Strip diacritics from $text. The diacritics are as defined by the Unicode Character Database. See Unicode::UCD.

fast_strip

    my $stripped = fast_strip ($text);

Rapidly strip alphabetical Unicode characters to the nearest plain ASCII equivalents. This is just a big list of characters and a tr to zap them into ASCII.

    use utf8;
    use FindBin '$Bin';
    use Unicode::Diacritic::Strip 'fast_strip';
    my $unicode = 'Bjørn Łódź';
    print fast_strip ($unicode), "\n";
    

produces output

    Bjorn Lodz

(This example is included as ask.pl in the distribution.)

SEE ALSO

CPAN modules

Text::Undiacritic

EXPORTS

Nothing is exported by default.

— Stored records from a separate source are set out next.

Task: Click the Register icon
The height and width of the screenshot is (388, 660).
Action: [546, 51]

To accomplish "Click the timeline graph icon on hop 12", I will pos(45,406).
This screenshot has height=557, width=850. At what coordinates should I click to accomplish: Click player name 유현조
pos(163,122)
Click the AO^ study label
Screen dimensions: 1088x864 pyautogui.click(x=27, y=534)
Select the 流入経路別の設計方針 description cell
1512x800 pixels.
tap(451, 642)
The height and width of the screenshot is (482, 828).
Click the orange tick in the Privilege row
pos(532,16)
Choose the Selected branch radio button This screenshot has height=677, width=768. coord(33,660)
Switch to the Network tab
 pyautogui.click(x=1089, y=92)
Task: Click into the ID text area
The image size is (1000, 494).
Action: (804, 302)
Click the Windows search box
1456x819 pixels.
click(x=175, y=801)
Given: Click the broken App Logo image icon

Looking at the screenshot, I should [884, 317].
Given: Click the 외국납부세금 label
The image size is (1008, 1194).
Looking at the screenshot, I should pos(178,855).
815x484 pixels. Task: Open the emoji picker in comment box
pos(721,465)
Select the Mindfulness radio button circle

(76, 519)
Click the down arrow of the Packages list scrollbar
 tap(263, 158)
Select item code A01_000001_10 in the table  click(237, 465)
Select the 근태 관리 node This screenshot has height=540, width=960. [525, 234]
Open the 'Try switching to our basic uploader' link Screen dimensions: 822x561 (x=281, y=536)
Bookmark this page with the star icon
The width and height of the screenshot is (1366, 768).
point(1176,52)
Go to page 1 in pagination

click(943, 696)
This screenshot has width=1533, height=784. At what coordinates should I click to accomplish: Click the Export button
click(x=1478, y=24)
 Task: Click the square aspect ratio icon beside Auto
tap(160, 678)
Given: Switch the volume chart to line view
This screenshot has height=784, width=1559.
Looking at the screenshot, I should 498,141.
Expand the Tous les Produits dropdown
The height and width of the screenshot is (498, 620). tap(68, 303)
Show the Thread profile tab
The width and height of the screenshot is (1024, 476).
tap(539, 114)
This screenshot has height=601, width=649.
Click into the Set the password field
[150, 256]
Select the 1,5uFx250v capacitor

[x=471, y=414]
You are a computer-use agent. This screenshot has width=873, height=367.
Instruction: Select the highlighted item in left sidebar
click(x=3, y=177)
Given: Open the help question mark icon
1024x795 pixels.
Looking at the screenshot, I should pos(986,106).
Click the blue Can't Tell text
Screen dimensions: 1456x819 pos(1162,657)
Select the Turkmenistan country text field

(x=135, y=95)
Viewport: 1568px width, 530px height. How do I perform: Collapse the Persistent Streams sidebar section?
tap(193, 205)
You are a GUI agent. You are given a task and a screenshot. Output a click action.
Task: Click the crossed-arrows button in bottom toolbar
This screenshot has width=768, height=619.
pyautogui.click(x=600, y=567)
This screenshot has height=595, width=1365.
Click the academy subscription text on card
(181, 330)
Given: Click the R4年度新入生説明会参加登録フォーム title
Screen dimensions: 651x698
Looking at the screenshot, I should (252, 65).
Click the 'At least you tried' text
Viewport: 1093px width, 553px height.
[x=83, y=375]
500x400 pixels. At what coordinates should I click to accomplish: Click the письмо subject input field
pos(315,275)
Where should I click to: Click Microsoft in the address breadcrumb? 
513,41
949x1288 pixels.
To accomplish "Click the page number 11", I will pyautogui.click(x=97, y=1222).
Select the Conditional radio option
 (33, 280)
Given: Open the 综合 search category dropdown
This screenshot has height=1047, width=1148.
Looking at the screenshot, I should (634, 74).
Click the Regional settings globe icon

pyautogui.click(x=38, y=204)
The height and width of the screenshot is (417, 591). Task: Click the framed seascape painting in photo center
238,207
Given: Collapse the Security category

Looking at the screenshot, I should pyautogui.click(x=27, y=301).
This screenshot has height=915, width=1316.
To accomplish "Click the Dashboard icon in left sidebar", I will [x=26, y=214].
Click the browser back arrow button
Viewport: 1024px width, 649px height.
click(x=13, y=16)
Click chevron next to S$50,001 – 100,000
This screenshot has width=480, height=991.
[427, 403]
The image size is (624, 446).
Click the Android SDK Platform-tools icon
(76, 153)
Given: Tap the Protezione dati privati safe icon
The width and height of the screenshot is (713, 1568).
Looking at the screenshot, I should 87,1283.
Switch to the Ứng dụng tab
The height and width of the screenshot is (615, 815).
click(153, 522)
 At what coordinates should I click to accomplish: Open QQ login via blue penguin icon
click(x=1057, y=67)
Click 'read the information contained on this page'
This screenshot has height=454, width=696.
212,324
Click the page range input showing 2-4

The functions "strip_diacritics" and "fast_strip" are exported on demand. A tag :all exports all the functions from the module.

AUTHOR

Ben Bullock, <bkb@cpan.org>

COPYRIGHT & LICENCE

This package and associated files are copyright (C) 2012-2017 Ben Bullock.

You can use, copy, modify and redistribute this package and associated files under the Perl Artistic Licence or the GNU General Public Licence.